What you have to do → According to the text on europium assemblies, what Λ/Δ ratio do the diastereomeric mononuclear complexes show at lower concentrations?

Excerpted text →
We have recently reported the diastereoselective self-assembly of an enantiopure trinuclear europium triangle ΔΔΔ-[Eu(S-Phbipox)₂]₃⁺³ promoted by the asymmetric ligand S-PhbipoxH (6’-(4-phenyloxazolin-2-yl)-2,2’-bipyridine-6-carboxylic acid).³⁰ The trimetallic enantiopure complex ΔΔΔ-[Eu(S-Phbipox)₂]₃⁺³ self-assembles from concentrated acetonitrile solutions, while at lower concentrations only the diastereomeric mononuclear complexes Δ-[Eu(S-Phbipox)₂]⁺ and Λ-[Eu(S-Phbipox)₂]⁺ form with partial stereoselectivity (Λ/Δ ratio of ~1.8) (Scheme 1).

Scheme 1.

Synthesis of the enantiopure wheels 1, 2. (Excess Eu(OTf)₃ ranges from 0.06 to 0.12 equiv per ligand).

Here we show that the controlled addition of europium cation to the mixture of diastereomeric Δ- and Λ-[Eu(R-Phbipox)₂]⁺ complexes leads to the diastereoselective self assembly of the heptameric enantiopure europium wheel [Eu⊂(Λ-Eu(R- Phbipox)₂Δ-Eu(R-Phbipox)₂)₃](OTf)₉, 1. Starting from a mixture of Eu(III) complexes of S-Phbipox the isostructural [Eu⊂(Δ-Eu(S-Phbipox)₂Λ-Eu(S-Phbipox)₂)₃](OTf)₉, 2 was also isolated. These complexes are a very rare example of large chiral enantiopure assembly of an f element and the first chiral luminescent wheels. Moreover we show that the Δ-Eu and Λ-Eu monomers, ΛΛΛ-Eu₃ and ΔΔΔ-Eu₃ trinuclear and [Eu⊂(ΛΔΛΔΛΔ-Eu₆)] heptanuclear assemblies give rise to Eu(III)-centered circularly polarized luminescence (CPL) upon excitation of the Phpibox ligand with one of the highest reported efficiencies shown by the triangular complex.

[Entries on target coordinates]
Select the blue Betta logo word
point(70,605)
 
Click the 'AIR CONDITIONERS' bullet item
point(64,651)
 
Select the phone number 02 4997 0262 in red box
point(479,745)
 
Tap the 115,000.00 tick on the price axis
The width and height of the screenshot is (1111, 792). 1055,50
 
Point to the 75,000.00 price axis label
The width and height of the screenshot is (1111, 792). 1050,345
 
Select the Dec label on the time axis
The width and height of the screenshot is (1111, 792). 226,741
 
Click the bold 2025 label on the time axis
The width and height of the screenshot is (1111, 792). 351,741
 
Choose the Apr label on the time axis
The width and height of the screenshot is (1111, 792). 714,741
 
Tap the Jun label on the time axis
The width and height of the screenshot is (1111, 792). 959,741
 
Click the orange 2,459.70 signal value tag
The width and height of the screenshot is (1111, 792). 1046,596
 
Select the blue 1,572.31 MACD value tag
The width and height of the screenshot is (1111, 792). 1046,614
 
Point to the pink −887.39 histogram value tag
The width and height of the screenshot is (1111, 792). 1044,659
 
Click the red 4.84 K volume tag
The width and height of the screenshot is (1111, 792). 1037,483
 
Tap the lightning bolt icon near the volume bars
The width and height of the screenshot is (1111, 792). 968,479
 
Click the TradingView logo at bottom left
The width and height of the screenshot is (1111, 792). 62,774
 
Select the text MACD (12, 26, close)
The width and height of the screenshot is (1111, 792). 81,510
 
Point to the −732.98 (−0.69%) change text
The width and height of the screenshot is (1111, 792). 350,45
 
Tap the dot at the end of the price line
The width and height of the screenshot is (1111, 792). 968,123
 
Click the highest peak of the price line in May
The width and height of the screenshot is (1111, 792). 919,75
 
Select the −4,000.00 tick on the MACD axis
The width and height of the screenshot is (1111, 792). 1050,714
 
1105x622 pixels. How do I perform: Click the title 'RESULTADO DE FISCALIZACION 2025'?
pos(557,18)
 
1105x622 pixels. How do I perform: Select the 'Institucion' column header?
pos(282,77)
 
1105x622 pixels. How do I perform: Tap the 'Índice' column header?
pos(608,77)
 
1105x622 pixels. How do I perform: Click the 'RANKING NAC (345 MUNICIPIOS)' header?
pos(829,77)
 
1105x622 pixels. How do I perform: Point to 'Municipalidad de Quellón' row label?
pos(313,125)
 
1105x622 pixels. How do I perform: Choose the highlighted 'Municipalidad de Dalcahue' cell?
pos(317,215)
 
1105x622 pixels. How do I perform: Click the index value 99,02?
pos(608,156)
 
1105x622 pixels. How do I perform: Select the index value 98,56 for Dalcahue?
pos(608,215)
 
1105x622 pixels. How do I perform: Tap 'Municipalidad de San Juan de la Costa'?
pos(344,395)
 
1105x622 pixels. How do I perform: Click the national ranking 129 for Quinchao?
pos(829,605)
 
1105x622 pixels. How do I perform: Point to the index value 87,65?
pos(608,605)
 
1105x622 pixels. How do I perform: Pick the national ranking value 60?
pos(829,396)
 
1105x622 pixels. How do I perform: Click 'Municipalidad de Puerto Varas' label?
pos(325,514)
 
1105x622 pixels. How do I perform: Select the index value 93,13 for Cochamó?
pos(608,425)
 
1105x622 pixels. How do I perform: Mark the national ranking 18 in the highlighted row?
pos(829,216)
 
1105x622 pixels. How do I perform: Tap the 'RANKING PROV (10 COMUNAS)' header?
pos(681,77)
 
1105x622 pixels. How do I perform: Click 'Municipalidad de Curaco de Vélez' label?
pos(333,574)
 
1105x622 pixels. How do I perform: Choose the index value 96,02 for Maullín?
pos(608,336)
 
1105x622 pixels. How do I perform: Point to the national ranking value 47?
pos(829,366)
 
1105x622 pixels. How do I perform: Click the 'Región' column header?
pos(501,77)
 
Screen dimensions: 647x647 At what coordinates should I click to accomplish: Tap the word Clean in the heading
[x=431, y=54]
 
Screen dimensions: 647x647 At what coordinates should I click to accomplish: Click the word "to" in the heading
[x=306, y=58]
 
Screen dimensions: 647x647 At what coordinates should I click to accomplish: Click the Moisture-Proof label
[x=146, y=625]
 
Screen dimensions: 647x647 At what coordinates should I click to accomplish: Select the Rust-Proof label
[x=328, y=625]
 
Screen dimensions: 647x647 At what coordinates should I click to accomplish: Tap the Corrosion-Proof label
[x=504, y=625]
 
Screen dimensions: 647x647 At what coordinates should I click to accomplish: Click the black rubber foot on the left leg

Answer below → About 1.8.